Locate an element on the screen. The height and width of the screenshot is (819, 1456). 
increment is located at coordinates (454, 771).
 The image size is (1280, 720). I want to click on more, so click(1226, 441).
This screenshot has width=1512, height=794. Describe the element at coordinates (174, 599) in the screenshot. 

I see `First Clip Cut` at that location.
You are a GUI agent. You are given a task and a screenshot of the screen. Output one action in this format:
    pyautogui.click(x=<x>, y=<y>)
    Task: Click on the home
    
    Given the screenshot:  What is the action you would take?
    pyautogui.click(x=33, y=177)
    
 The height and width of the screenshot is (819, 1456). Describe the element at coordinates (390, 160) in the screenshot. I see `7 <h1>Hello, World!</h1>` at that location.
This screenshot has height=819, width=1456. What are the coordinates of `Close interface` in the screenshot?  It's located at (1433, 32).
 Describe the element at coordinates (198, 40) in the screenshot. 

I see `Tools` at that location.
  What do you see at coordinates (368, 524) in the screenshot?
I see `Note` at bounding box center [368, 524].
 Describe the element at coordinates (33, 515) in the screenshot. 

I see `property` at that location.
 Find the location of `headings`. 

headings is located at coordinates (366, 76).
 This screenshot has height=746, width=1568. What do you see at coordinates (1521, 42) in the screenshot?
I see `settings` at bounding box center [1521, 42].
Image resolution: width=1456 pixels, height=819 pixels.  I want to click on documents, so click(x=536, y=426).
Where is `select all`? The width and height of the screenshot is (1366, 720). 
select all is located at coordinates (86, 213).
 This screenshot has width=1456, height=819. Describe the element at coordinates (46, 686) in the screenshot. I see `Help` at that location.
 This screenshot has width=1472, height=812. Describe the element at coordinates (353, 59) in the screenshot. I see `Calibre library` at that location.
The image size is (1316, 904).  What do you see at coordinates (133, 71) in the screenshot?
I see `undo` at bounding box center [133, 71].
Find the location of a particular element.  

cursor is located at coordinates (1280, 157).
________
▶ _GIVEN PROBLEM_
Copy every line of the listing above that contains the string "What", matching case exactly.

▶ _THE COMPLETED TASK_
    Given the screenshot:  What is the action you would take?
This screenshot has height=819, width=1456. What are the coordinates of `Close interface` in the screenshot?  It's located at (1433, 32).
  What do you see at coordinates (368, 524) in the screenshot?
 This screenshot has height=746, width=1568. What do you see at coordinates (1521, 42) in the screenshot?
The image size is (1316, 904).  What do you see at coordinates (133, 71) in the screenshot?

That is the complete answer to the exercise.